Convert the rows from the line containing "Select the Move radio button" through the end of the rows into a JSON list of strings, one string per line, skipping blank lines and leaving out the pictures.

▼▼▼

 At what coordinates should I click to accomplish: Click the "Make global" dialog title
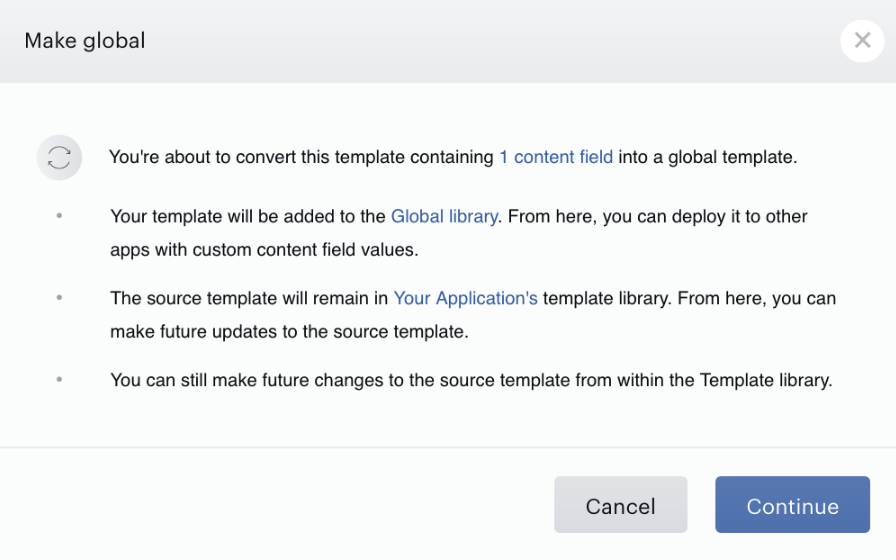(x=85, y=41)
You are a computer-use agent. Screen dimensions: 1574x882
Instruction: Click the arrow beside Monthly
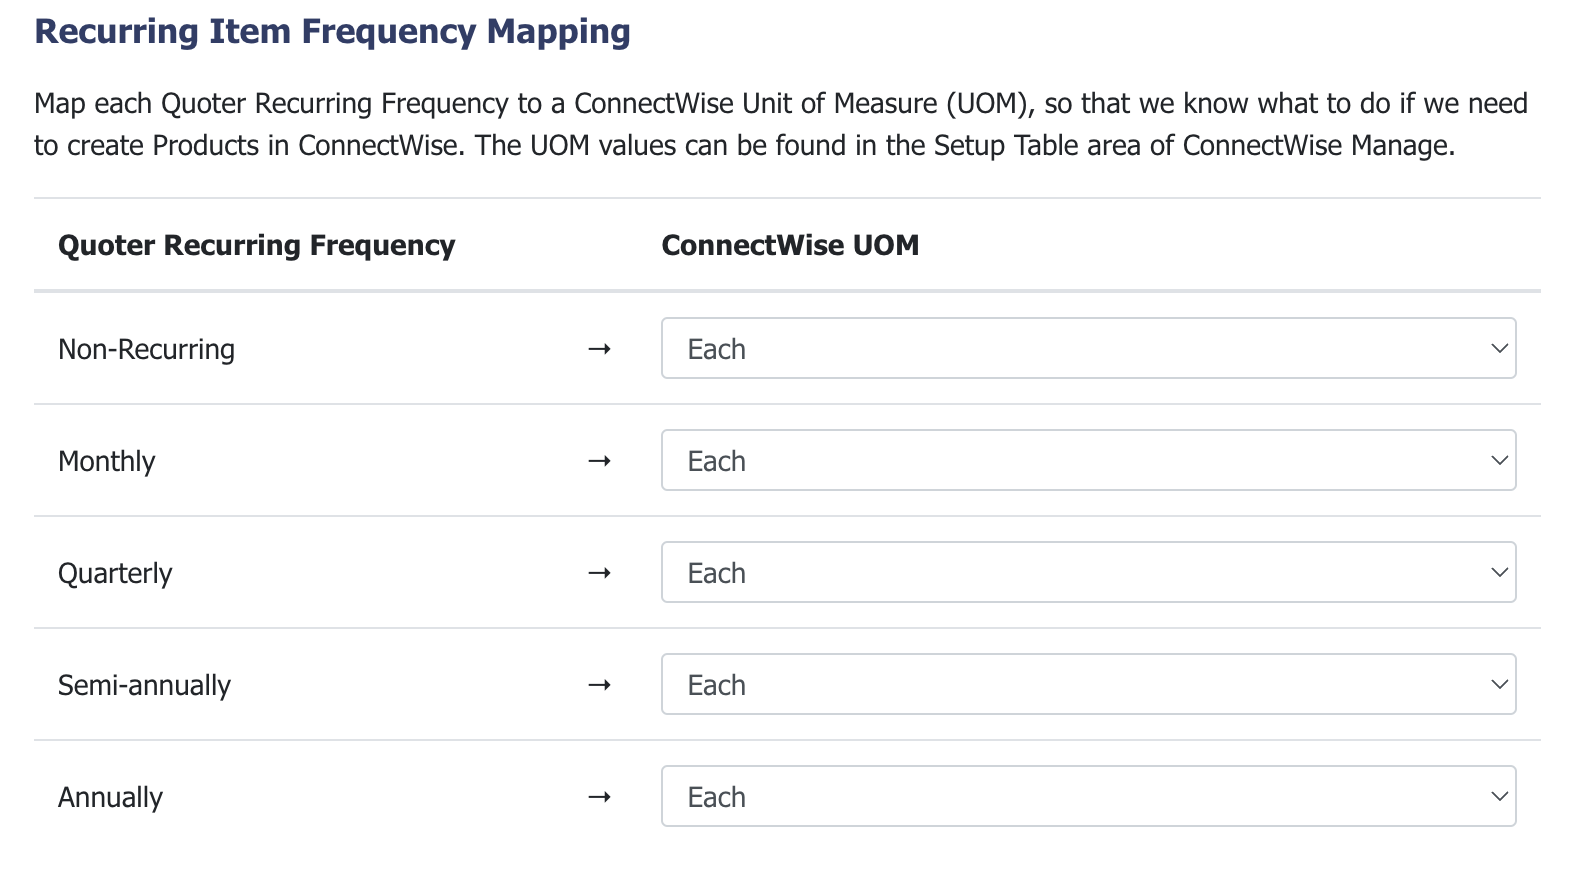click(x=599, y=461)
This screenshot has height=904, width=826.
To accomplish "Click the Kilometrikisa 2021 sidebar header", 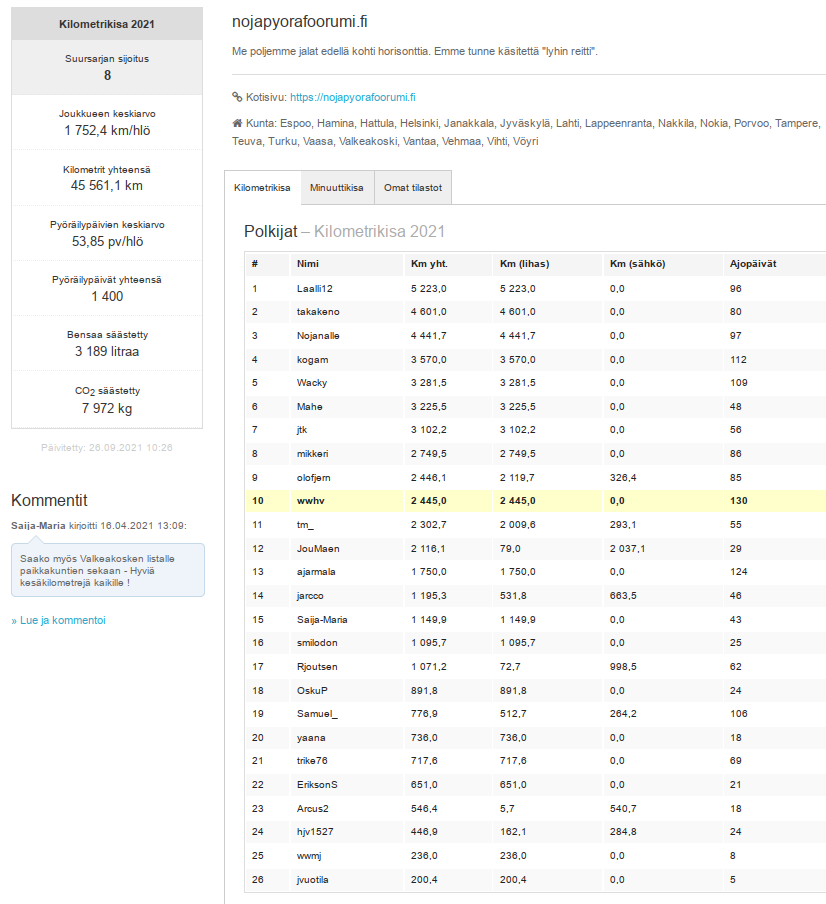I will click(107, 24).
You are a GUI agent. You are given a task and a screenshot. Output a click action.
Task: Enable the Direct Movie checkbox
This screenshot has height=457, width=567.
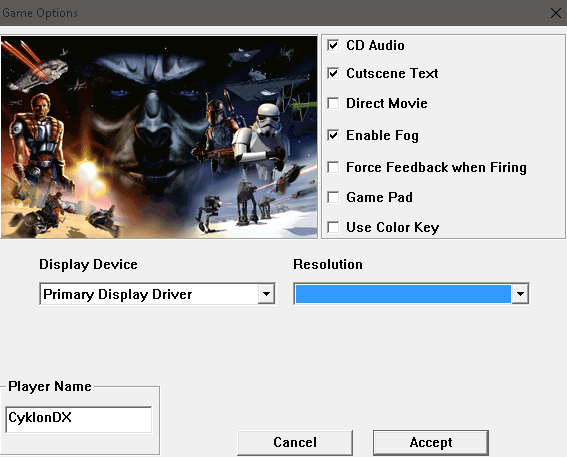point(333,103)
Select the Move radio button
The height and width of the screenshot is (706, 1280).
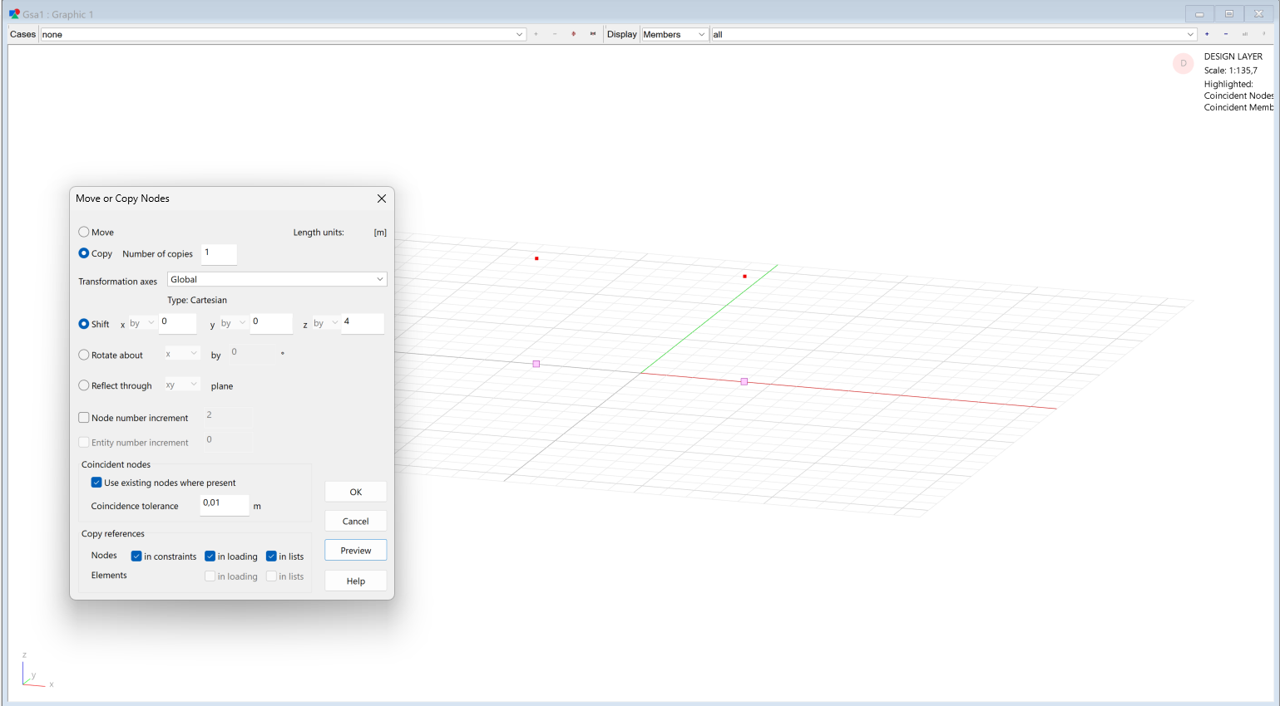point(84,232)
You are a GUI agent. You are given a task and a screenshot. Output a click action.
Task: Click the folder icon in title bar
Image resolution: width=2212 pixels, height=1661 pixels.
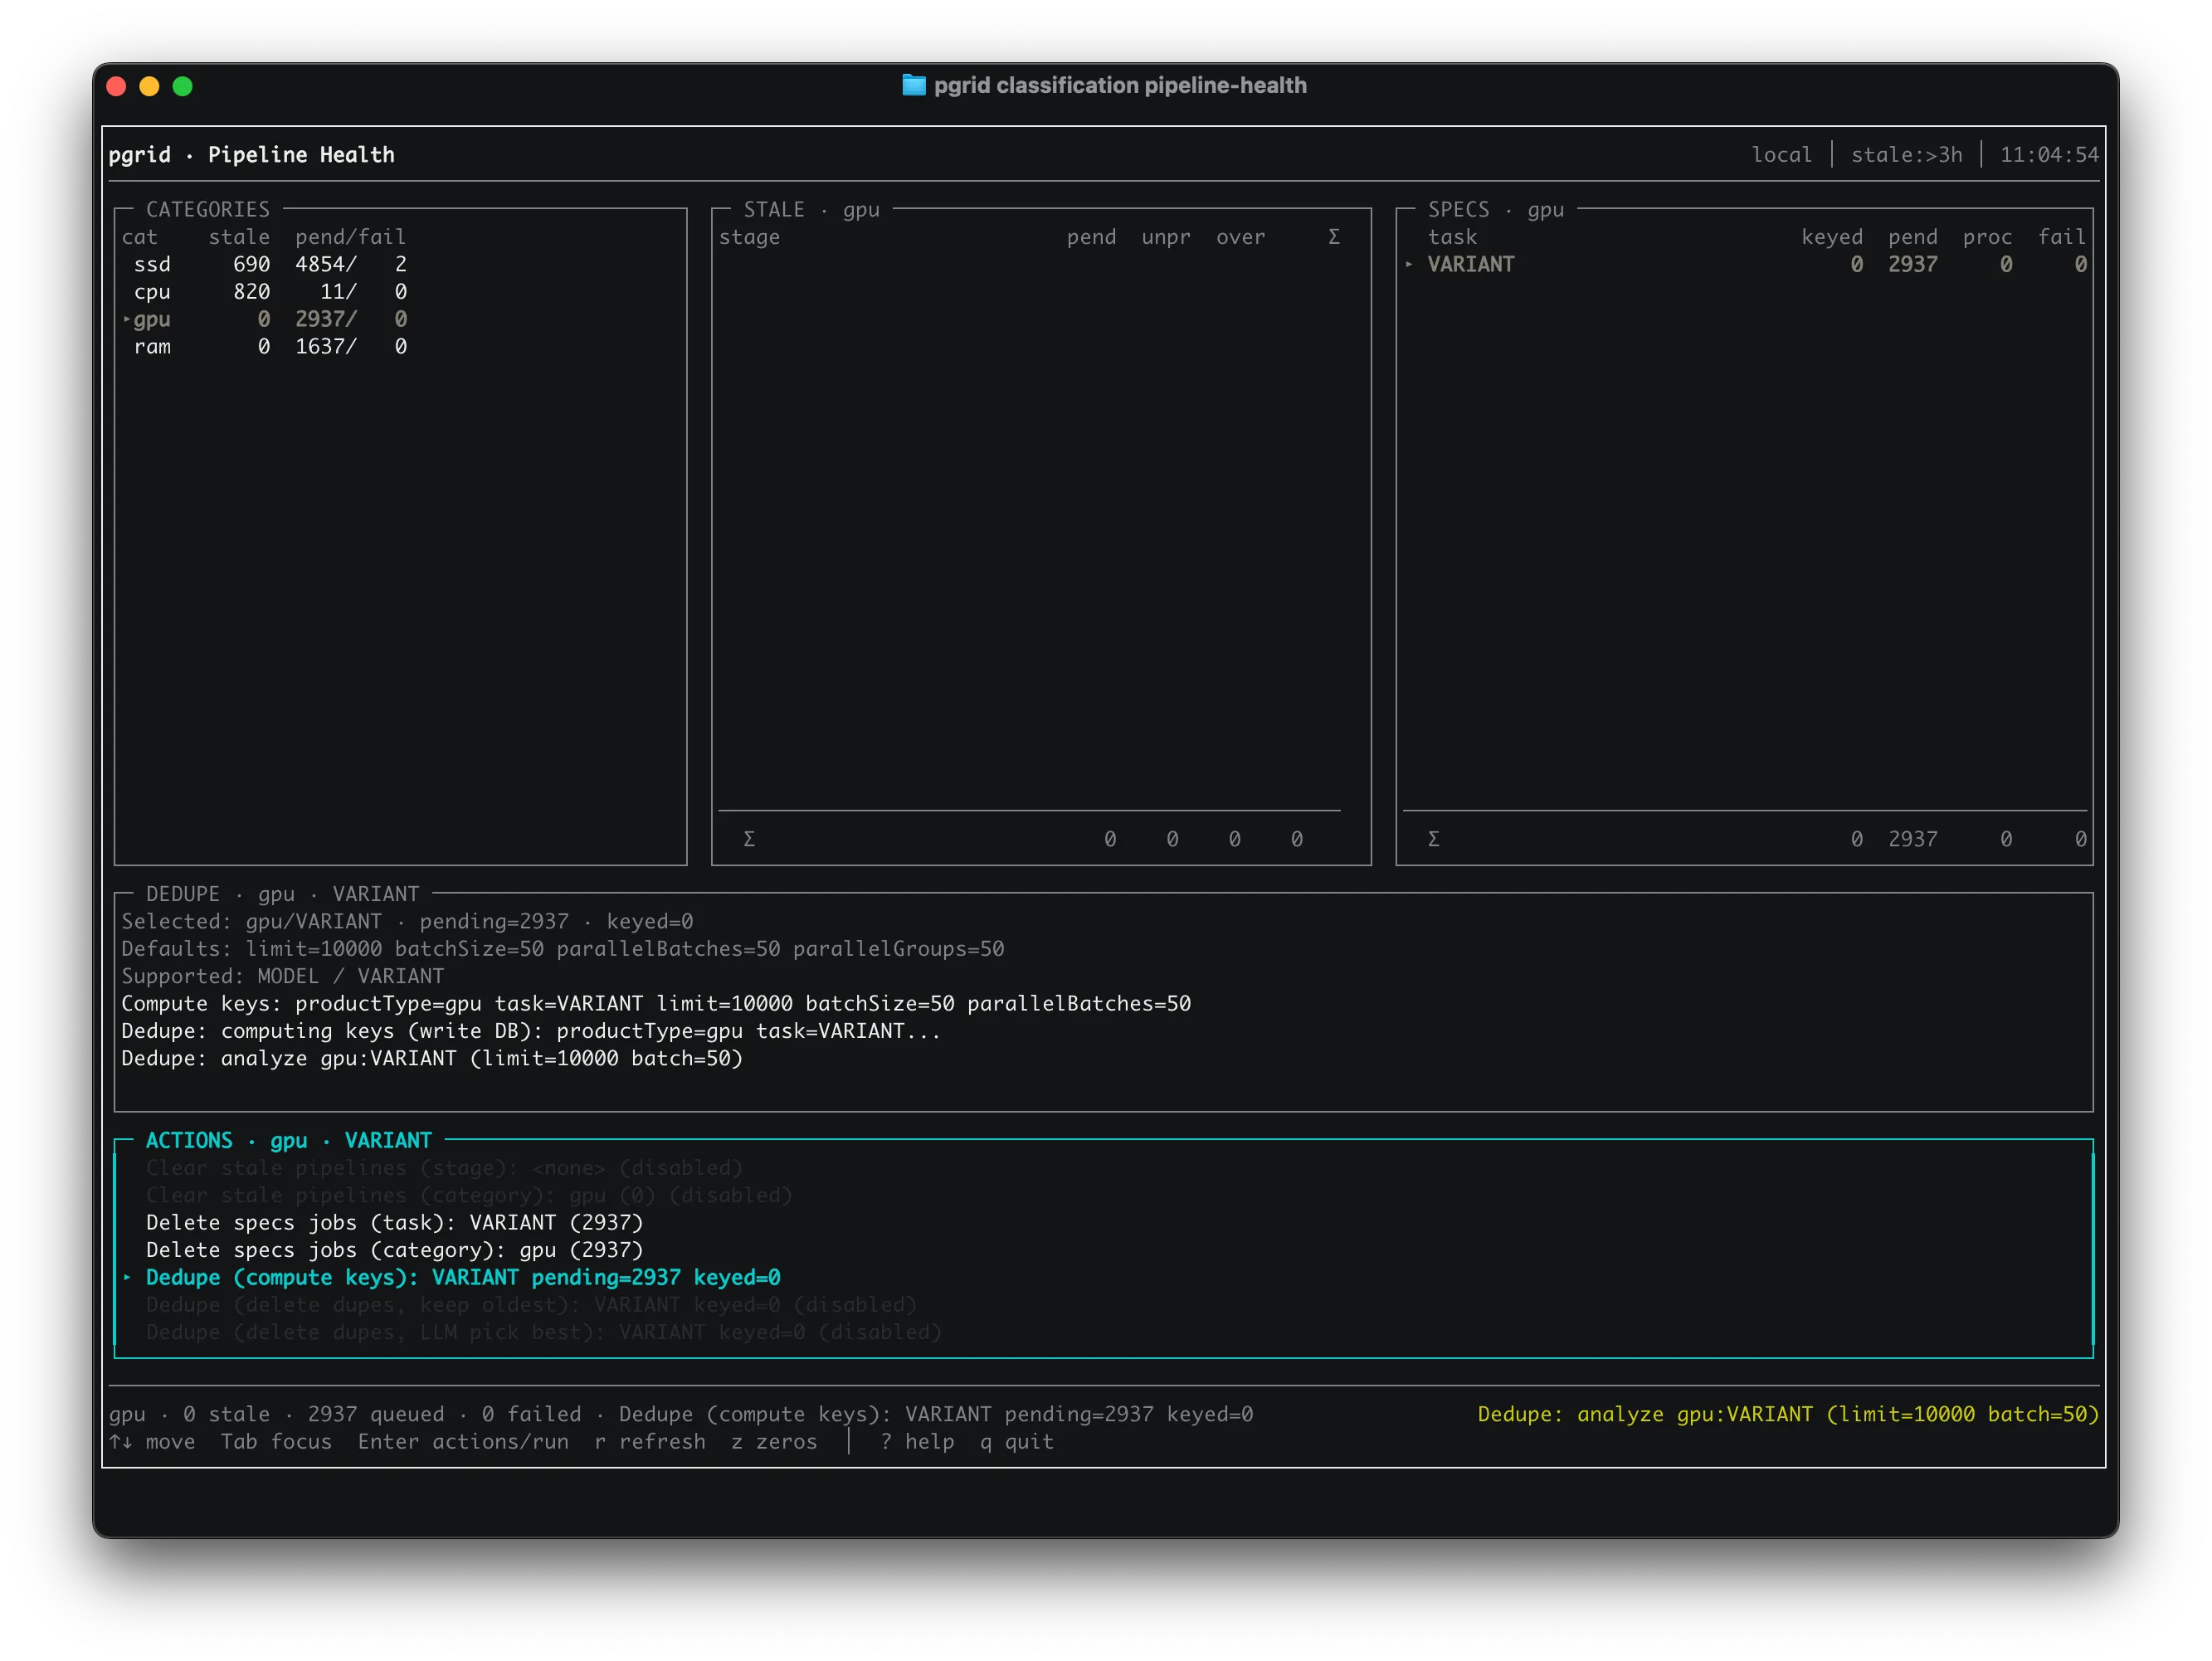[x=913, y=85]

▲▲▲

Problem solution |
[
  "Select the Move radio button",
  "The height and width of the screenshot is (706, 1280).",
  "point(84,232)",
  "You are a GUI agent. You are given a task and a screenshot. Output a click action.",
  "Task: Click the folder icon in title bar",
  "Image resolution: width=2212 pixels, height=1661 pixels.",
  "[x=913, y=85]"
]